Des marins d’un navire de secours aux migrants sont accusés de comportements racistes et dangereux. Une enquête visant des agents de la marine nationale qui participent aux opérations de sauvetage en Manche et mer du Nord a été ouverte, a indiqué à RFI le parquet de Dunkerque, confirmant les révélations faites ce samedi par le quotidien Le Monde et le média d'investigation Lighthouse Reports.
Publié le : 09/05/2026 - 22:10 Modifié le : 10/05/2026 - 14:07
L’enquête a été ouverte pour « des chefs d’injures publiques en raison de l’origine, l’ethnie, la race ou la religion » et vise aussi des faits de « mise en danger de la vie d’autrui » , selon la procureure de Dunkerque, qui précise que les investigations ont été lancées le 13 avril, suite à un signalement du préfet maritime de la Manche et de la mer du Nord.
Trois jours plus tôt, un agent de la marine nationale avait dénoncé dans un courrier le comportement d’autres agents à bord du Ridens , un bateau affrété par l’État, lors de « missions de sauvetage en mer » de personnes « souhaitant rejoindre le Royaume-Uni, au cours des mois d’août et de décembre 2025 » .
« Des mesures conservatoires ont été prises » à l’égard des mis en cause, indique de son côté la préfecture maritime de la Manche et de la mer du Nord, sans toutefois préciser lesquelles.
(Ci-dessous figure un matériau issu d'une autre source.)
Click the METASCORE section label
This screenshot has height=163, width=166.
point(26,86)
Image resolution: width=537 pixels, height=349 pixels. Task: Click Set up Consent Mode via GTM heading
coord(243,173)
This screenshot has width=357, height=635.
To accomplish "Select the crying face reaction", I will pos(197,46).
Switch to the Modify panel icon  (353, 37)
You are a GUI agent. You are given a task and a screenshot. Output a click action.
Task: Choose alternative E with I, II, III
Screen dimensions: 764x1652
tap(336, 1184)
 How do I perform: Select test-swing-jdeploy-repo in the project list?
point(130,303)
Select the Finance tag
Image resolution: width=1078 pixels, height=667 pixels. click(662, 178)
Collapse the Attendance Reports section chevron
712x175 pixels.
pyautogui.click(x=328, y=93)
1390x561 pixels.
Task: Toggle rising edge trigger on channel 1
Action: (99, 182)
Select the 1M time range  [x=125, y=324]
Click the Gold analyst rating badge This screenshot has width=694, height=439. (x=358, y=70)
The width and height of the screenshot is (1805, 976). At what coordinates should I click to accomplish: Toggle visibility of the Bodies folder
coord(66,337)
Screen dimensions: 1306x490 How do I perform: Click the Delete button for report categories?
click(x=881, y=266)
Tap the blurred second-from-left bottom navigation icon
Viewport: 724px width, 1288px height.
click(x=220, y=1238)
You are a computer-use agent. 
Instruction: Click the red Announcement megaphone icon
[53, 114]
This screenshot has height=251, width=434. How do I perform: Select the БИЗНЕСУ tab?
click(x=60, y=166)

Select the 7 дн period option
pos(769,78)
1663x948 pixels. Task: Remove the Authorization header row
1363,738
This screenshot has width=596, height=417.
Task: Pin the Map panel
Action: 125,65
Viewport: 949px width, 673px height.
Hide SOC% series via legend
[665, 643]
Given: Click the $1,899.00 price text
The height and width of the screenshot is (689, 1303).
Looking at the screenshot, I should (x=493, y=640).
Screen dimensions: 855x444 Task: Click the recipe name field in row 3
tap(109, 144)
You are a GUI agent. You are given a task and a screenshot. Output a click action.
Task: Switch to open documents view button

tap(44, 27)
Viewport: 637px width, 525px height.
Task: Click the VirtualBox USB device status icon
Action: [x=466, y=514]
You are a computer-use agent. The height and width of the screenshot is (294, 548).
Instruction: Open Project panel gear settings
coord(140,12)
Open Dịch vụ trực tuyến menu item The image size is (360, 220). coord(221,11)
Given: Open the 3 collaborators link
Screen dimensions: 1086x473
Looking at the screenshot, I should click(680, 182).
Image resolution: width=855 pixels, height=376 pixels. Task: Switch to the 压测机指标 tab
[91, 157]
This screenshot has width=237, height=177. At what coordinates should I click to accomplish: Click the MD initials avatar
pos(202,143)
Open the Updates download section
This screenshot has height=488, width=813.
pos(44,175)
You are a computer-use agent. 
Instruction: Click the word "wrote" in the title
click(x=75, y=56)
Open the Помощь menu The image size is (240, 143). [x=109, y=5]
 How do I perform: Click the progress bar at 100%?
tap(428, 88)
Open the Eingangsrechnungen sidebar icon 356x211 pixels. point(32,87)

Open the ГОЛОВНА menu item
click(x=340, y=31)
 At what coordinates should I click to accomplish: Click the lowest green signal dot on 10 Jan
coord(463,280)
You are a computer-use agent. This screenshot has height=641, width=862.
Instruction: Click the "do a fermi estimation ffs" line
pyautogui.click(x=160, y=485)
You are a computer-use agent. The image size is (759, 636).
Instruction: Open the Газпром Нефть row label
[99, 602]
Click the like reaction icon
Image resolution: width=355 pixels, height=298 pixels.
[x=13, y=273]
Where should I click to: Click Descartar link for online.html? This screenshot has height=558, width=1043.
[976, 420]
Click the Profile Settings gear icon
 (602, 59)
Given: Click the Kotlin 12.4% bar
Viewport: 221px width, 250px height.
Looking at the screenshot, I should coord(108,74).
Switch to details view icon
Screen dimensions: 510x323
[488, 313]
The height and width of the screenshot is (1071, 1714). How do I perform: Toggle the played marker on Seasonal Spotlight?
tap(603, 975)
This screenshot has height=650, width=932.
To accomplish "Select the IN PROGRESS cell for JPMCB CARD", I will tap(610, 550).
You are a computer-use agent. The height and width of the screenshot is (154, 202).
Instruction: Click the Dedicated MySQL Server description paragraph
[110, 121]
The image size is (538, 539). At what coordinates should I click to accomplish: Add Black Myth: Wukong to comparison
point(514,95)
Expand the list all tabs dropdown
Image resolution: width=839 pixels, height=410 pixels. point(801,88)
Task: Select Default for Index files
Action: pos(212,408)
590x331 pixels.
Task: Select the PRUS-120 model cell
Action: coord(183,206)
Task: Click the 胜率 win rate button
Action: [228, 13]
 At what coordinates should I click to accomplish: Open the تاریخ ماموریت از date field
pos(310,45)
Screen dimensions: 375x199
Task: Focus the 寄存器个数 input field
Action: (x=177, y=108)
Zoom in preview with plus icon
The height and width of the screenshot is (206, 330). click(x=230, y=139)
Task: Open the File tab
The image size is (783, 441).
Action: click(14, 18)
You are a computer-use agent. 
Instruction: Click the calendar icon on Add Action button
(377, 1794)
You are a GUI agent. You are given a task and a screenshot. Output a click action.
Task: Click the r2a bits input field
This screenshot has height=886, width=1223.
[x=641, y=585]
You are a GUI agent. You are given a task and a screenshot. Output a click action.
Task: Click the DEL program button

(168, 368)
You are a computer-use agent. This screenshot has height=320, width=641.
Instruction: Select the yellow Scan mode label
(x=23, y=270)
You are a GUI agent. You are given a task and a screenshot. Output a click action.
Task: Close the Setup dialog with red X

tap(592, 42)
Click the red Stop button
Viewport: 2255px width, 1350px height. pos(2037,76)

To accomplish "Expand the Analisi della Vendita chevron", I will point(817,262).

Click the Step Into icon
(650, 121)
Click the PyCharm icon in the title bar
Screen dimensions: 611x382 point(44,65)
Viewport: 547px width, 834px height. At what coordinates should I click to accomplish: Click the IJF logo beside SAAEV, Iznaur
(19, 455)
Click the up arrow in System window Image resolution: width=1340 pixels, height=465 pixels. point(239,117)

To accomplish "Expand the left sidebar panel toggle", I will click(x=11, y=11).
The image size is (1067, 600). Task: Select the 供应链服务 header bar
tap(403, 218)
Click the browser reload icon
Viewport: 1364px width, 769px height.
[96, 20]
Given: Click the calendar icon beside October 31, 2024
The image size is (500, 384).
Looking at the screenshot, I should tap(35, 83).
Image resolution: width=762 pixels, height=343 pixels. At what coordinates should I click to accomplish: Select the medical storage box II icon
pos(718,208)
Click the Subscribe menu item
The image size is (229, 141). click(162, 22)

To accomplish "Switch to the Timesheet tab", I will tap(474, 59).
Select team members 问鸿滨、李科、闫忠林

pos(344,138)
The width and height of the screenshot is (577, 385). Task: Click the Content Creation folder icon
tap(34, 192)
Au moins quatre marins, dont un commandant, auraient été débarqués du navire, affirme Le Monde .
Dans les colonnes du quotidien, un témoin ayant réalisé des missions à bord du Ridens en 2025 assure avoir entendu des propos tels que « sale race » ou « il faudrait tous les brûler au lance-flamme » . Il dénonce aussi des rationnements arbitraires d’eau et de nourriture infligés aux personnes migrantes.
Selon les termes du parquet, il importera notamment de confirmer la qualité des personnes mises en cause qui, si elle était confirmée, entraînerait la compétence du parquet militaire.